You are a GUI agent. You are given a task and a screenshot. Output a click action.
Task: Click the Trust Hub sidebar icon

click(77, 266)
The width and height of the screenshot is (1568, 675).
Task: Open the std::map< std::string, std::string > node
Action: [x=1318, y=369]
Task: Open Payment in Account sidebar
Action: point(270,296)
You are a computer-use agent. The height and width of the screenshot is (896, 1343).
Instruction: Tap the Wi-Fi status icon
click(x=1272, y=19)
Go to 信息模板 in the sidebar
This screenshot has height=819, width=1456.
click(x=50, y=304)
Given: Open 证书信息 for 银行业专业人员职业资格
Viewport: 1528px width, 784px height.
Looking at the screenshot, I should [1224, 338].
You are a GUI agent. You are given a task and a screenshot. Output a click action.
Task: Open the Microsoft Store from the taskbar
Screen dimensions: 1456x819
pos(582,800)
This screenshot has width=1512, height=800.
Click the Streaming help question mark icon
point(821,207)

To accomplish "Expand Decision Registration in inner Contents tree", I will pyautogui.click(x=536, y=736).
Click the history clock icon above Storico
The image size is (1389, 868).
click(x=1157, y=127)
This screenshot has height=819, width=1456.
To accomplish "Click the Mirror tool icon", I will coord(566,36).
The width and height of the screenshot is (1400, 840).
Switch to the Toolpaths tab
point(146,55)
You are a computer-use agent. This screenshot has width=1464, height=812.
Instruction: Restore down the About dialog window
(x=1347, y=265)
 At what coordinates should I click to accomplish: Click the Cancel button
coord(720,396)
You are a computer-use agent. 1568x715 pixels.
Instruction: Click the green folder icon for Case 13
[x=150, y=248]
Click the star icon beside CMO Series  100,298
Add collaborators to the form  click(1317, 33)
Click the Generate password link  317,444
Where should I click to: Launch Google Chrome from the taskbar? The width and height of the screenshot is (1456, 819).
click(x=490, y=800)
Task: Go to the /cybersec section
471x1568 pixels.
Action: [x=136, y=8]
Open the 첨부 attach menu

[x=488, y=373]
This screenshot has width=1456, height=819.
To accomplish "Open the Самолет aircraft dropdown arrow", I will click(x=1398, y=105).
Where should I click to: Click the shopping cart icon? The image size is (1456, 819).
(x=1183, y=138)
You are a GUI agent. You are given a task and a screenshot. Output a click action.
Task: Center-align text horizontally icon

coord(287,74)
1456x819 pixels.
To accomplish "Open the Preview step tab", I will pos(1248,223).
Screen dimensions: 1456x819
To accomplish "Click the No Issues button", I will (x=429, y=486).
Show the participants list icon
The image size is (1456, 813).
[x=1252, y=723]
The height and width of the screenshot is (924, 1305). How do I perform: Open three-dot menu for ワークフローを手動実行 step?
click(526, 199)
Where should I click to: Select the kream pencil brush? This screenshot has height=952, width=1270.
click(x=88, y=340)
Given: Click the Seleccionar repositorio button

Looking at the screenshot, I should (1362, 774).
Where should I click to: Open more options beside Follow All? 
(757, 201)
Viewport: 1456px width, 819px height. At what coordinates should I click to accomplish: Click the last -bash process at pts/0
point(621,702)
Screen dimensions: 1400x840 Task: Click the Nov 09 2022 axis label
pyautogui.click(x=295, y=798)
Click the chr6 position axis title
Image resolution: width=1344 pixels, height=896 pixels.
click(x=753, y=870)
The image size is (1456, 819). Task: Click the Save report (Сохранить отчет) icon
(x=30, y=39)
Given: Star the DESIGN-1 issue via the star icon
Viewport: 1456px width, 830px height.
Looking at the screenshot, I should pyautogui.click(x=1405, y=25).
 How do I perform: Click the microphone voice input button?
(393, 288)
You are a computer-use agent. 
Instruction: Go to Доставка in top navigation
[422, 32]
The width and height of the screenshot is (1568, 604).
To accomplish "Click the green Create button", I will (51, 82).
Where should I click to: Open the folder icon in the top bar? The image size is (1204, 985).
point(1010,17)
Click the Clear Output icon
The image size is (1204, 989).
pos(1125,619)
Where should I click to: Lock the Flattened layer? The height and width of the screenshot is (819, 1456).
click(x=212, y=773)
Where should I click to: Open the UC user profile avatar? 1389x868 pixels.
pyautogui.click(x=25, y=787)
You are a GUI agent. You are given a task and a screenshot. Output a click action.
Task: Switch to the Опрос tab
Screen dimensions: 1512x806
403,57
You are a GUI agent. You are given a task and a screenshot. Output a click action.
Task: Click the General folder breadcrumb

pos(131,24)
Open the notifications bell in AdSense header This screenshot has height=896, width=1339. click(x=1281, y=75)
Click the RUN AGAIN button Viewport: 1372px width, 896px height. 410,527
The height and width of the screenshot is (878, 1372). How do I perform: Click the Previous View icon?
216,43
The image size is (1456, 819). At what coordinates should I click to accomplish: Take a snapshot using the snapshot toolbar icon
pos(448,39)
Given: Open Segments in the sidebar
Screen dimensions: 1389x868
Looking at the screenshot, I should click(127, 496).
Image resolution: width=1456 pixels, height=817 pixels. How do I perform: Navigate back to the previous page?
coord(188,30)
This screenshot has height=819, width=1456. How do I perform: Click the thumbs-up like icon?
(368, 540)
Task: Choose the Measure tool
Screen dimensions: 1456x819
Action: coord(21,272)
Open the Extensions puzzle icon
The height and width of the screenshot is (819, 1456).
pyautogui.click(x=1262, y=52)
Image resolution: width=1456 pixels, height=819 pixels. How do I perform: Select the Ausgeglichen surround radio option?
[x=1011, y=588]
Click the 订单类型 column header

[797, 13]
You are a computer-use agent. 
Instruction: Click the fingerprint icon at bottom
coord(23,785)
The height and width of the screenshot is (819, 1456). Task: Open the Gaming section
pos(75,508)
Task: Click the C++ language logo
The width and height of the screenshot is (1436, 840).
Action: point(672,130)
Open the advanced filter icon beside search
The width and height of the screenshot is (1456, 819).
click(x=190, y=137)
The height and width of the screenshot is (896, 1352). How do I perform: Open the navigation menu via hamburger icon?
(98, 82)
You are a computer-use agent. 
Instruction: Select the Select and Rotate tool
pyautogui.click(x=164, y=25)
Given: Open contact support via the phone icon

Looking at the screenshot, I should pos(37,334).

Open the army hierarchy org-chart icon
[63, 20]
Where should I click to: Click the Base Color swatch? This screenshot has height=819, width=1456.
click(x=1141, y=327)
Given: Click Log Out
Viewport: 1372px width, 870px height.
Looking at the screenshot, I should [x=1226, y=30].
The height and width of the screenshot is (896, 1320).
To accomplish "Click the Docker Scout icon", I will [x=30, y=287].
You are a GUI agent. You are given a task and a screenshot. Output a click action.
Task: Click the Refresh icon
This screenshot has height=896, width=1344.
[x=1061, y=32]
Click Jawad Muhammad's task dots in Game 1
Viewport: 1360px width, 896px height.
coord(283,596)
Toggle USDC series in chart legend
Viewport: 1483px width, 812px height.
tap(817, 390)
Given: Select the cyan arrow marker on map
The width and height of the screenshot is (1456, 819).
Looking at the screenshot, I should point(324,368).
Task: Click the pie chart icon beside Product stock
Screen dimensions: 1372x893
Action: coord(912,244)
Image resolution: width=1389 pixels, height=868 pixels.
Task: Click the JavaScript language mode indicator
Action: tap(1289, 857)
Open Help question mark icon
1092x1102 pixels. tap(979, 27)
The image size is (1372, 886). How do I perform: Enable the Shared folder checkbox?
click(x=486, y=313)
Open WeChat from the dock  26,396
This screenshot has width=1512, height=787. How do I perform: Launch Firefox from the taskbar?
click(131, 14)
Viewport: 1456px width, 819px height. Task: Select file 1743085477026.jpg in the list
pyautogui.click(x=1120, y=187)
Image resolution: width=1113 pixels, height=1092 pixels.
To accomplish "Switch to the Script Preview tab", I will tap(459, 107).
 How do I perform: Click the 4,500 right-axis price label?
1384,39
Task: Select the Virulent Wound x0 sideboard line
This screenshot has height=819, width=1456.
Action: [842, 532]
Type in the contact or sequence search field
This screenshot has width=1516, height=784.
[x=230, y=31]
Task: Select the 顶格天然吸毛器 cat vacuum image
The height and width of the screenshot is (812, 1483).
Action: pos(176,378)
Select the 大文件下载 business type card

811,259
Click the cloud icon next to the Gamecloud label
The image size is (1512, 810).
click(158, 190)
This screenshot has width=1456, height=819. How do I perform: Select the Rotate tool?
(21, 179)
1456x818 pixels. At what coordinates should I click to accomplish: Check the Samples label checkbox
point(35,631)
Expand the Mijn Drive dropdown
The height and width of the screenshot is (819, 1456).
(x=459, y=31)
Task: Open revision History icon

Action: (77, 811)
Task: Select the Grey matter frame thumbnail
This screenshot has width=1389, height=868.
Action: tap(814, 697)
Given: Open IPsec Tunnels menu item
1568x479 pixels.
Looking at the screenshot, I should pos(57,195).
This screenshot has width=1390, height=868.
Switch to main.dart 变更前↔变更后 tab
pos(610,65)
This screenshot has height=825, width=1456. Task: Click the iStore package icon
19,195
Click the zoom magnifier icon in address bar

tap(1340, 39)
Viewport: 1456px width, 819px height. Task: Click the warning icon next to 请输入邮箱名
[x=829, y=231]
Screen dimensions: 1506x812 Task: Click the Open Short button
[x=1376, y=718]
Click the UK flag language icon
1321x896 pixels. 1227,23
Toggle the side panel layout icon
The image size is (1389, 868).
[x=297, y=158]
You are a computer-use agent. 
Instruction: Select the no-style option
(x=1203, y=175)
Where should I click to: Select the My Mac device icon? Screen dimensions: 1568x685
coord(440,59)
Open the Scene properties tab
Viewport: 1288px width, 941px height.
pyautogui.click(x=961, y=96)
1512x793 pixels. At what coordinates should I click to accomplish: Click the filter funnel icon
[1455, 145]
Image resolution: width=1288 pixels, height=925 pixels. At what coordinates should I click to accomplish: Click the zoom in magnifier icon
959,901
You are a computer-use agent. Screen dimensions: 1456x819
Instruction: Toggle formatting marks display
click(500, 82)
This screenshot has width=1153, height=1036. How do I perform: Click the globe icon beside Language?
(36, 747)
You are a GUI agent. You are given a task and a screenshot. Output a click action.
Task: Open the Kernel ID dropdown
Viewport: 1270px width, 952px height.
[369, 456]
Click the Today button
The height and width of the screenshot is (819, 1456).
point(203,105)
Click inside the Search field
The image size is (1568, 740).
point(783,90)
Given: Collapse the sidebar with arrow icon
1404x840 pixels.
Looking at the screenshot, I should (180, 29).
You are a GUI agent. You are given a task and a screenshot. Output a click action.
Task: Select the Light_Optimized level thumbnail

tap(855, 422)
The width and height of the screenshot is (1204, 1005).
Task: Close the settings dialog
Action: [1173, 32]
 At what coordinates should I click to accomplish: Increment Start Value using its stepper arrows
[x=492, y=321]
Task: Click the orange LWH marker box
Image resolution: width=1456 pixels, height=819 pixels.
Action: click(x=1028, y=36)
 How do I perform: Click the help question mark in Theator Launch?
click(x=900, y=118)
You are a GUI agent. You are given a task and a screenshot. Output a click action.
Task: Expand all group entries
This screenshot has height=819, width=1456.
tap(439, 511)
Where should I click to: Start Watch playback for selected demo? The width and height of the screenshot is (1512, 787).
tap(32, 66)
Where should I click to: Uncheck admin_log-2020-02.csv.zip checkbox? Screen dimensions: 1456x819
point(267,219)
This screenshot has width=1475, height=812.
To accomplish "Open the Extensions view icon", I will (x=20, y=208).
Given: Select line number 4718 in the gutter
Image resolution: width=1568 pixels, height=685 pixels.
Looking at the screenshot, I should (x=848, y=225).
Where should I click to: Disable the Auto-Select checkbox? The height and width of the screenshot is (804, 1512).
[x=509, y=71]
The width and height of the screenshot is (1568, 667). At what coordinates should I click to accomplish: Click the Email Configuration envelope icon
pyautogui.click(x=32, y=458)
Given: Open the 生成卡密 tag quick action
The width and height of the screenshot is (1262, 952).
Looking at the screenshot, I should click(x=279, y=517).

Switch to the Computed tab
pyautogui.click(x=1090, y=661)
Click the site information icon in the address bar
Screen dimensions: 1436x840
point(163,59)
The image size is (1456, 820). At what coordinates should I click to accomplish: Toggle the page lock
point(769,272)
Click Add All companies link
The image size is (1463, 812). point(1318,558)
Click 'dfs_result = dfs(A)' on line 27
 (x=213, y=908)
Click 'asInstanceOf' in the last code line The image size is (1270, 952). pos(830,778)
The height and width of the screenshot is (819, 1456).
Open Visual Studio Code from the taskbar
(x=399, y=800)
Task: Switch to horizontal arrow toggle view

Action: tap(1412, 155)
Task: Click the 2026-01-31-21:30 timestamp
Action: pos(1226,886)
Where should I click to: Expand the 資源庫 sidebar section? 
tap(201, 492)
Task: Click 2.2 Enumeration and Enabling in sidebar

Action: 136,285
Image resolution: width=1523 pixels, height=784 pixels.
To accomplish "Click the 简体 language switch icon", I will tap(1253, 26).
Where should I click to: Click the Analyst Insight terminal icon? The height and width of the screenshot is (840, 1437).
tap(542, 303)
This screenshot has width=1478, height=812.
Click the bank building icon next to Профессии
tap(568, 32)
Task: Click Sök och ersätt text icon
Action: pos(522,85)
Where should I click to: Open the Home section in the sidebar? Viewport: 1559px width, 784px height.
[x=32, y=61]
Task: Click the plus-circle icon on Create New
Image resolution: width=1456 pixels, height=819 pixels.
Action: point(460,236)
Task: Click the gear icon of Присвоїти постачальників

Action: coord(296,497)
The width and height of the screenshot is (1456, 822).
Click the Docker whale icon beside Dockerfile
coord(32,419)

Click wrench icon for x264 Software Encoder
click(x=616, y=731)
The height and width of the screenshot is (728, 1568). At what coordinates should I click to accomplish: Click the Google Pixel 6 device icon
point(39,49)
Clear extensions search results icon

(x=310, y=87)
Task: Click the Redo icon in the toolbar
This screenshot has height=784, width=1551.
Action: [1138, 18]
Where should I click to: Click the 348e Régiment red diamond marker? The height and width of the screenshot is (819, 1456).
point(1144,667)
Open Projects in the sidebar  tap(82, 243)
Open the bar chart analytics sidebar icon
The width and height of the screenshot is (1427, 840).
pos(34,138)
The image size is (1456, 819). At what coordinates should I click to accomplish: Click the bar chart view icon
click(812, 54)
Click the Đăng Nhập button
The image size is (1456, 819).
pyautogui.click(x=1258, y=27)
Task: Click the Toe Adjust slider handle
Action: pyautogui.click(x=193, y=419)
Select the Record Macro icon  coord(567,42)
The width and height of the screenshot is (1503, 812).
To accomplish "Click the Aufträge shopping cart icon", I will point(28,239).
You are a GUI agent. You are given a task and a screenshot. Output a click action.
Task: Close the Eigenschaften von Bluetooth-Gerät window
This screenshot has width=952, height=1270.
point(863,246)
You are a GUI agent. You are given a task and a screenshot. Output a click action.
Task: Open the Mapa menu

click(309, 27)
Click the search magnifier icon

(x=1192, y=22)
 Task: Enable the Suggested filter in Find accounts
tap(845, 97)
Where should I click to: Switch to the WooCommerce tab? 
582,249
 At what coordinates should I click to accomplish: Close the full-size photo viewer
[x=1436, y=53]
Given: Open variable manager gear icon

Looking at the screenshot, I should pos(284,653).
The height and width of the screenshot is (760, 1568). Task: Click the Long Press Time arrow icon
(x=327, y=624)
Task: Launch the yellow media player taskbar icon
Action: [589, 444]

### EXERCISE AIM
Check each line of the data above for the string "Preview", then report how many lines have it, with no other words.

### REPLY
2